*Task description*. Format the rows starting at the line containing "You are a GUI" and ending at the line containing "pos(31,135)" as a JSON list of strings, one string per line, skipping blank lines. Leave the pictures out.

*Available records*.
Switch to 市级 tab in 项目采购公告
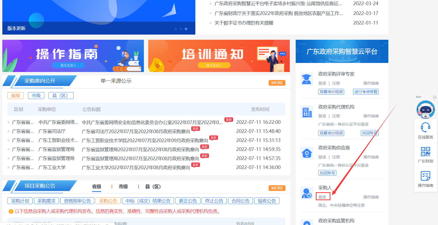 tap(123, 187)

==

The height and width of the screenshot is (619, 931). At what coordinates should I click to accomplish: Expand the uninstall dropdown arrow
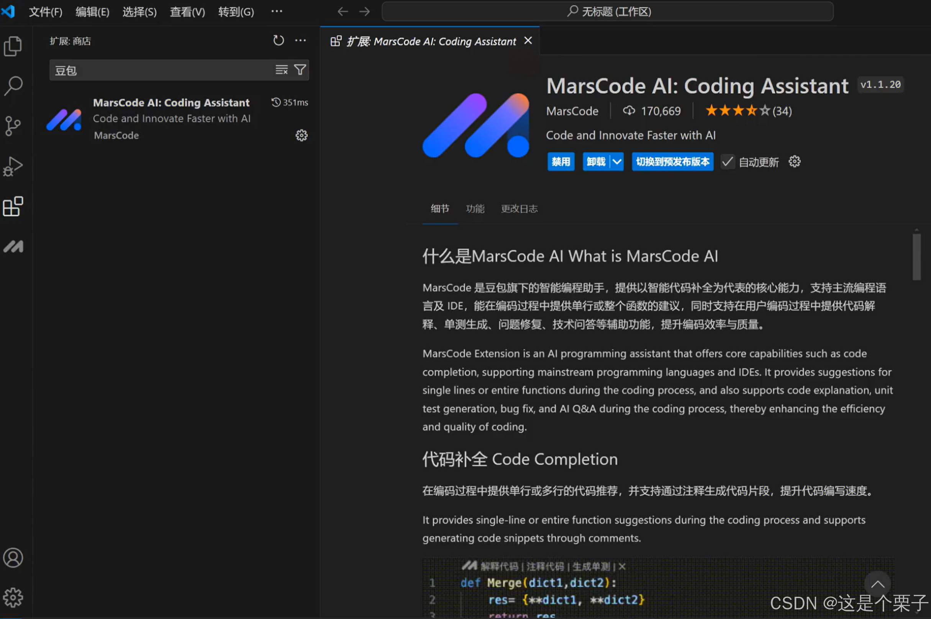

...

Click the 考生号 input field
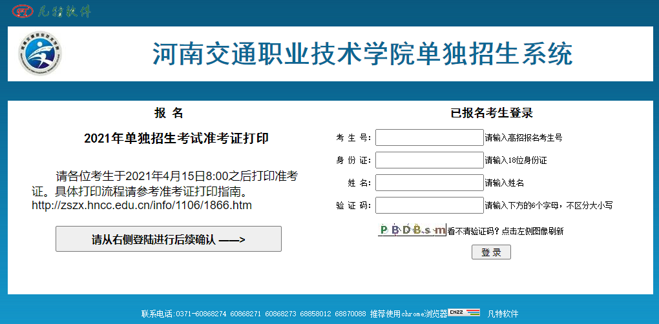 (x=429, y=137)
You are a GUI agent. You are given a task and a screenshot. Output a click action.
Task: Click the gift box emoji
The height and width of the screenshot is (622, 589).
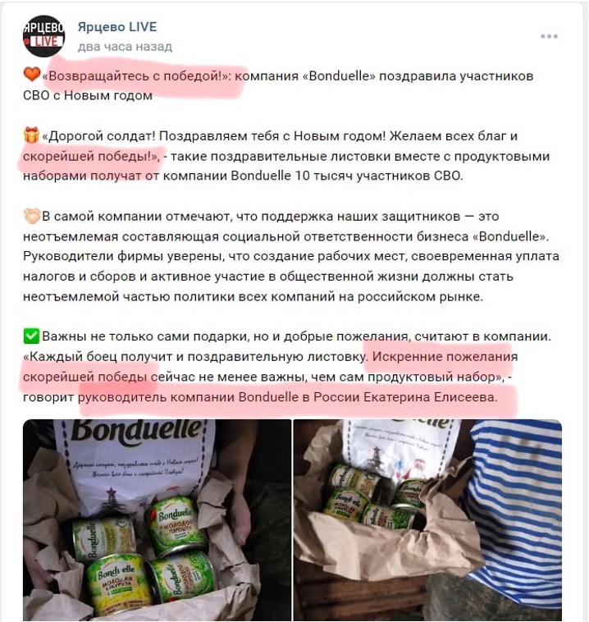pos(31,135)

*Exercise output*.
[
  "You are a GUI agent. You are given a task and a screenshot. Output a click action.",
  "Task: Click the gift box emoji",
  "The height and width of the screenshot is (622, 589).",
  "pos(31,135)"
]